Kentucky official cleared in probe of wedding

Tuesday, October 2, 2001

Kentucky official cleared in probe of wedding

FRANKFORT, Ky. -- Lt. Gov. Steve Henry did not violate ethics rules when he used state employees to help stage his lavish wedding last year to Miss America Heather French, an ethics commission said in a report released Monday.

Dozens of state employees helped put together the wedding in October. But the Executive Branch Ethics Commission said it found no evidence employees were coerced into helping or did so on state time.

Nevertheless, Henry should have been more forthright in stressing to the employees the need to make a "clear distinction between their work for the commonwealth and their work on your wedding," the commission said.

Doctor pleads guilty to spiking woman's drink

DAYTON, Ohio -- A doctor accused of spiking his ex-girlfriend's drinks in an attempt to cause a miscarriage pleaded guilty Monday to reduced charges in a deal that will send him to prison for five years.

Dr. Maynard Muntzing II, 35, pleaded guilty to attempted felonious assault and contaminating a substance for human consumption.

Muntzing had been charged with four counts of attempted aggravated murder under a 1996 Ohio law that lets prosecutors seek a maximum of 10 years in prison on each count for trying to terminate a viable pregnancy.

Muntzing was accused of spiking the drinks of Michelle Baker with Cytotec, a stomach treatment drug that can trigger miscarriages. Baker said she was pregnant with Muntzing's child.

She later miscarried.
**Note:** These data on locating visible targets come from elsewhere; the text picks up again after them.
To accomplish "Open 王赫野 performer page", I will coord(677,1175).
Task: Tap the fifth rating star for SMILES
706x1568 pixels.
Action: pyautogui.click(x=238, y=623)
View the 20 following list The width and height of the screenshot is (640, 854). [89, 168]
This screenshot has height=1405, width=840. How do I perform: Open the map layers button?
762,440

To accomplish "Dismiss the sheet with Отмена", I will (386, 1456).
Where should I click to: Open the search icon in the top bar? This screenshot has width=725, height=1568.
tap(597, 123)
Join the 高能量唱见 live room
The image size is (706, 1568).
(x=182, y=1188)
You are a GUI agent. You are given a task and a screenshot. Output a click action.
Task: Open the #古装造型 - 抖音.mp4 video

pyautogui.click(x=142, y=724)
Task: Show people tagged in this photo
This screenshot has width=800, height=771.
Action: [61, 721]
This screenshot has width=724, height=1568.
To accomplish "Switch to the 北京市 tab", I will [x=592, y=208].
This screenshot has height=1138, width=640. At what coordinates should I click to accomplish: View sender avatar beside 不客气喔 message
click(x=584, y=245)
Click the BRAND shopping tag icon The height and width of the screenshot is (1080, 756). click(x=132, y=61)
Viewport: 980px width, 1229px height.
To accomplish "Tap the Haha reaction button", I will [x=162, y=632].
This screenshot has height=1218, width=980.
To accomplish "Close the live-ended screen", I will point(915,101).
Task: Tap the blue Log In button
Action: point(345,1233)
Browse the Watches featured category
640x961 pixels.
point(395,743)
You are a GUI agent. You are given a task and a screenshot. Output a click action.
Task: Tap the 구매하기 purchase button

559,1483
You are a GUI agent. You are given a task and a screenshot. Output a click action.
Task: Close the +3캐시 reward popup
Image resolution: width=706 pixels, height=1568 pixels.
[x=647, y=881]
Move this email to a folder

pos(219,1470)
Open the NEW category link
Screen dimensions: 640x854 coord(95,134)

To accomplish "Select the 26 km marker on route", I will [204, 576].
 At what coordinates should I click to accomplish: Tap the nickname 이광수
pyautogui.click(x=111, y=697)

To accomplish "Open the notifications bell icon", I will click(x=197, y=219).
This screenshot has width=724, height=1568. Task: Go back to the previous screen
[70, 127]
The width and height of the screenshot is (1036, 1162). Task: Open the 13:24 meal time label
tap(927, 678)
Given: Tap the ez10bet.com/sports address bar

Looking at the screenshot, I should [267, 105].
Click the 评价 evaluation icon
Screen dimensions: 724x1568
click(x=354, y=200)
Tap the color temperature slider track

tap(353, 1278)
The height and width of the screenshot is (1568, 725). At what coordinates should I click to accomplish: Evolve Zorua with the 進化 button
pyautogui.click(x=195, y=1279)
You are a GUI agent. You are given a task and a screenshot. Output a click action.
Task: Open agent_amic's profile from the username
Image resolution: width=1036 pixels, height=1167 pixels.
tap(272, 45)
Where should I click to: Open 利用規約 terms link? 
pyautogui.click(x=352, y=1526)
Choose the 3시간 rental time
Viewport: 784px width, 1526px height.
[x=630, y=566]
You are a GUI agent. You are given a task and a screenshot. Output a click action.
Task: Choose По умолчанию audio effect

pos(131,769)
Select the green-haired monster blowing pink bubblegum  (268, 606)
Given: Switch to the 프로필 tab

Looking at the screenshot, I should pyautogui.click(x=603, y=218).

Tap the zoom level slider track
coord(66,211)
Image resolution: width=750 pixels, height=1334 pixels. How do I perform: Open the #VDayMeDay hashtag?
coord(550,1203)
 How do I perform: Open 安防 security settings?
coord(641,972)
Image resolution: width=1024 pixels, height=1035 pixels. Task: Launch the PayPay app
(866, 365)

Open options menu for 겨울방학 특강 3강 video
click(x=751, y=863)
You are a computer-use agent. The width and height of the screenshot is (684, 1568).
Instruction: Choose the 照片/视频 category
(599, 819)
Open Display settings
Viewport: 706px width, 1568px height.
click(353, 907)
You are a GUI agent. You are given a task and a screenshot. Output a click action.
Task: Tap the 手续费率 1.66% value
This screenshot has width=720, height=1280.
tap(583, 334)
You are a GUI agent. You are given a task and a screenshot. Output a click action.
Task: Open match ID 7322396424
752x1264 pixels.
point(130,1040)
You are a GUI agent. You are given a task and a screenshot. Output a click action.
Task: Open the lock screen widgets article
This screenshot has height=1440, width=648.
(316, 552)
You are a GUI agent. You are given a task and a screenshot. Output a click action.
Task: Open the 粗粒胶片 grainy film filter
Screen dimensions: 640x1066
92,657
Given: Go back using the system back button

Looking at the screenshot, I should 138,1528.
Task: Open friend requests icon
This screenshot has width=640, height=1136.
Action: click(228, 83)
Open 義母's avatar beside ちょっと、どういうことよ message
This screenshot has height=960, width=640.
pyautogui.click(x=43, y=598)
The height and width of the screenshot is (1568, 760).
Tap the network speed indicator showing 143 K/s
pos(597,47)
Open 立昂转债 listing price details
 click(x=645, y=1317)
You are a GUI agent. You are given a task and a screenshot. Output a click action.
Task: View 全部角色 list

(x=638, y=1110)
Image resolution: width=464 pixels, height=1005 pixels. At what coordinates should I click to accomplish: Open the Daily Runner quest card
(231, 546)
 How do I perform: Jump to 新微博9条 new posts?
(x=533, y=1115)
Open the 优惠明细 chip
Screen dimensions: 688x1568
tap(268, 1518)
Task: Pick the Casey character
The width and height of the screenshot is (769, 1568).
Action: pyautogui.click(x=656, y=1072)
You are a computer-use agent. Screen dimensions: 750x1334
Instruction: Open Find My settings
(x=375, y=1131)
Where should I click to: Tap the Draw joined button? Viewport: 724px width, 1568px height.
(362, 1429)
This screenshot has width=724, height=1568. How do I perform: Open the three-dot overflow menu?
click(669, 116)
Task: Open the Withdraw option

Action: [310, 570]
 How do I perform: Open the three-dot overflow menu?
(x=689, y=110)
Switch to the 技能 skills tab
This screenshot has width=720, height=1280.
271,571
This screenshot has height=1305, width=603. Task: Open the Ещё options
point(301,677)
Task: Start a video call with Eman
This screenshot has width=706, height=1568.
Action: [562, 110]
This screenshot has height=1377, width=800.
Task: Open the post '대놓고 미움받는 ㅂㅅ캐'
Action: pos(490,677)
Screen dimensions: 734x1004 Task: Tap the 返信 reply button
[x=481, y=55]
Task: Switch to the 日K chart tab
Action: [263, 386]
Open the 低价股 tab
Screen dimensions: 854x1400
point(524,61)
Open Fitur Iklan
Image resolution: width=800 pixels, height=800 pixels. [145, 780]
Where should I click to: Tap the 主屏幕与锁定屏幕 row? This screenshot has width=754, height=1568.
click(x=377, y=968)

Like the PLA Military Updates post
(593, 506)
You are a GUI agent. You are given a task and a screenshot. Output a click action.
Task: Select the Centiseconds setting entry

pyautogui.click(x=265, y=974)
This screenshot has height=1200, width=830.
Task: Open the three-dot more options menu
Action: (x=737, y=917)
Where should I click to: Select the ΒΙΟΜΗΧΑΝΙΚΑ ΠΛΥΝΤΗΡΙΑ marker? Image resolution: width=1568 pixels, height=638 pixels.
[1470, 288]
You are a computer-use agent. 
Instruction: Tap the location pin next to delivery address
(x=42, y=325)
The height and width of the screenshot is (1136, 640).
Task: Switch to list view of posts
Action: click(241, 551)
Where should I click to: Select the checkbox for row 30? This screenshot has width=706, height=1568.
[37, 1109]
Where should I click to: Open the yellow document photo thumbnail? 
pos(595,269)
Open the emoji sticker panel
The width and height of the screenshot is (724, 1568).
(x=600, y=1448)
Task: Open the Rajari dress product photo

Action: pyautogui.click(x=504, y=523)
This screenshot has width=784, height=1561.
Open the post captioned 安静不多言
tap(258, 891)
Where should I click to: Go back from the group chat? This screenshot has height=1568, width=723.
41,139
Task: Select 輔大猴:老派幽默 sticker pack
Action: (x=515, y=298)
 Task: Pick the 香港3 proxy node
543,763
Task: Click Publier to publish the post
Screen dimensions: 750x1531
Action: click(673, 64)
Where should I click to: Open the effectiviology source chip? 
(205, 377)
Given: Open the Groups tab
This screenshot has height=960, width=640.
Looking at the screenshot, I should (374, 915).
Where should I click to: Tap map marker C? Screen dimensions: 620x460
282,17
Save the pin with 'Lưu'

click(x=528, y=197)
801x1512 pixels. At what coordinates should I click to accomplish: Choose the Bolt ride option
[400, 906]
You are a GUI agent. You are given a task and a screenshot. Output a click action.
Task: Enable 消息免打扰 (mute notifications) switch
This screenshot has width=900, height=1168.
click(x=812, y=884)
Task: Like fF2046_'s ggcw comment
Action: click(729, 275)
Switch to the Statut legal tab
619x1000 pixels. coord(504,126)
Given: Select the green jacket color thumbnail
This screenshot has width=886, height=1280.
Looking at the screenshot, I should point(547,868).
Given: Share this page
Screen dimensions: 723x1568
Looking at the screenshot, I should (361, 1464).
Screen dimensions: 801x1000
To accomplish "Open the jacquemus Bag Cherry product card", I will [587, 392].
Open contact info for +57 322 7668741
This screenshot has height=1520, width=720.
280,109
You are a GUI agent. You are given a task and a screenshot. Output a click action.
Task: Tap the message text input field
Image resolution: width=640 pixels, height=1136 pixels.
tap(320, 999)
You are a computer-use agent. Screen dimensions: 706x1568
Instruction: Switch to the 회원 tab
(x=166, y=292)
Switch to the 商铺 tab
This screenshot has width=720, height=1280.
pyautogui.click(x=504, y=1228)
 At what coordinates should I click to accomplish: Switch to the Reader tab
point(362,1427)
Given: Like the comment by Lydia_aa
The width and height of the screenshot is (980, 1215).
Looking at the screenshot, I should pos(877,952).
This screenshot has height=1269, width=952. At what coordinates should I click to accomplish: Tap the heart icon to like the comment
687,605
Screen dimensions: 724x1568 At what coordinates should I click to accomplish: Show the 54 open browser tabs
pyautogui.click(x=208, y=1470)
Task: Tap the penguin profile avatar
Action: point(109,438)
The coroner's office said the cause of the miscarriage could not be determined.

Mademoiselle closing; economy blamed

NEW YORK -- Mademoiselle, a fashion magazine for young women that was first published in 1935, is going out of business.

"Unfortunately, current economic conditions have produced a situation where ... the magazine is no longer viable," Steven T. Florio, president of Conde Nast Publications Inc., said in a statement.

The November issue of Mademoiselle, which is due on newsstands next week, will be its last. Some of the magazine's 93 employees may get jobs in other parts of the company, a spokeswoman said.

The 1.1 million subscribers to Mademoiselle will begin receiving Glamour magazine, another Conde Nast publication, instead.

Advertising spending had already been dropping off this year because of an economic slowdown, and the terrorist attacks of Sept. 11 have many in the industry worried of an even worse decline.

Connecticut court won't reinstate gun lawsuit

BRIDGEPORT, Conn. -- The city of Bridgeport has no legal standing to pursue a lawsuit against weapons manufacturers to recover the costs of gun-related violence, the state Supreme Court ruled Monday.

Joining courts in other states, Connecticut's high court said Bridgeport had not suffered such direct losses from gun violence that it was legally able to pursue its case.

Bridgeport officials, like leaders in some 30 communities nationwide, had claimed financial losses as a result of violence involving firearms. Bridgeport, Connecticut's largest and poorest city, pegged its costs at $100 million, including police overtime and medical costs.

Bridgeport's suit named as defendants Smith & Wesson and Sturm, Ruger and Co. Inc., among others.